§ **PROBLEM TO SOLVE**
Every line in the data below from the one containing "Where should I click to: Open" down to the one containing "Click the Éclair lightning badge icon", both included, must be retyped exactly; no other line is to appear.

§ **SUPPLIED ENTRIES**
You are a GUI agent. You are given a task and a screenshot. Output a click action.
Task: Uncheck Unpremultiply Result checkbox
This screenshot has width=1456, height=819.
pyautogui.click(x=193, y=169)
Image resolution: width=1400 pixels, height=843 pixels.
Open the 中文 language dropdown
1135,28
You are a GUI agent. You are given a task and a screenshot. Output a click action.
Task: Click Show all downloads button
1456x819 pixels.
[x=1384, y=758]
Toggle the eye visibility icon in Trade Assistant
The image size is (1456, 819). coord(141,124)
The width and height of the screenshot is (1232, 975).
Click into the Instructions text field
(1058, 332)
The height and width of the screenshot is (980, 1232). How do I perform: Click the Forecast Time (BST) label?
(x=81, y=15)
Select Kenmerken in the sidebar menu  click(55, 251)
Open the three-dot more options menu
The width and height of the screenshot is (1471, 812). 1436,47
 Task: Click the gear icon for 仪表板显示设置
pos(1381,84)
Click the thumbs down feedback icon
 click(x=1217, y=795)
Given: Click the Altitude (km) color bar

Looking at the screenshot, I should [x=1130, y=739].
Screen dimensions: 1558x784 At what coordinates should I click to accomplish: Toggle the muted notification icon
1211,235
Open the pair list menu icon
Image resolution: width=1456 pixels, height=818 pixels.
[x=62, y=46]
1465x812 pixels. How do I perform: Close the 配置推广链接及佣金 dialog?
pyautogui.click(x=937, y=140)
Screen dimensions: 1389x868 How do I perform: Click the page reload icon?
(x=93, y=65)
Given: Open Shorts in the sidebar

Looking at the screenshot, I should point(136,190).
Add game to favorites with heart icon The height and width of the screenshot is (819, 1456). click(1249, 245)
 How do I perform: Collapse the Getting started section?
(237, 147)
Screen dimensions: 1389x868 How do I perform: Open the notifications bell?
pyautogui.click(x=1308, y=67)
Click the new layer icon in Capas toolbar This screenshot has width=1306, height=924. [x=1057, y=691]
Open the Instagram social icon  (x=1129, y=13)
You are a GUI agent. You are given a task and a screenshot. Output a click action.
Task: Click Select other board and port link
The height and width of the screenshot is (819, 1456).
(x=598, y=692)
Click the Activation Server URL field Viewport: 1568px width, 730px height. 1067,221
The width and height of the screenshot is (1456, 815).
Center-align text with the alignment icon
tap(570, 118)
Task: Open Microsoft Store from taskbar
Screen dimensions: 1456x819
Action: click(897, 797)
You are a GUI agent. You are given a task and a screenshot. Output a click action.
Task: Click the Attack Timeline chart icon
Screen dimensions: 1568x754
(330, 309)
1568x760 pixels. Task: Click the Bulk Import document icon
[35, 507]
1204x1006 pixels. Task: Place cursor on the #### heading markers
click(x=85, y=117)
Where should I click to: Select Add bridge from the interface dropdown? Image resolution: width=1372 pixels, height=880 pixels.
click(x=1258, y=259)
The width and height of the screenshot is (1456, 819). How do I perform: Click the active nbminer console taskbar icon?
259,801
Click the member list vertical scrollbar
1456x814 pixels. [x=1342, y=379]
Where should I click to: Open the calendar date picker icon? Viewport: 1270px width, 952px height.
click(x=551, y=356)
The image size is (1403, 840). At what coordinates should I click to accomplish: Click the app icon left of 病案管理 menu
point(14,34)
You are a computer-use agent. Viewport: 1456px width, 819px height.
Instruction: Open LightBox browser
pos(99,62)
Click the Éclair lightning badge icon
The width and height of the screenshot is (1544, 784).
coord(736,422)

§ **OUTPUT OF THE TASK**
Where should I click to: Open the calendar date picker icon? Viewport: 1270px width, 952px height.
click(x=551, y=356)
The image size is (1403, 840). At what coordinates should I click to accomplish: Click the app icon left of 病案管理 menu
point(14,34)
You are a computer-use agent. Viewport: 1456px width, 819px height.
Instruction: Open LightBox browser
pos(99,62)
Click the Éclair lightning badge icon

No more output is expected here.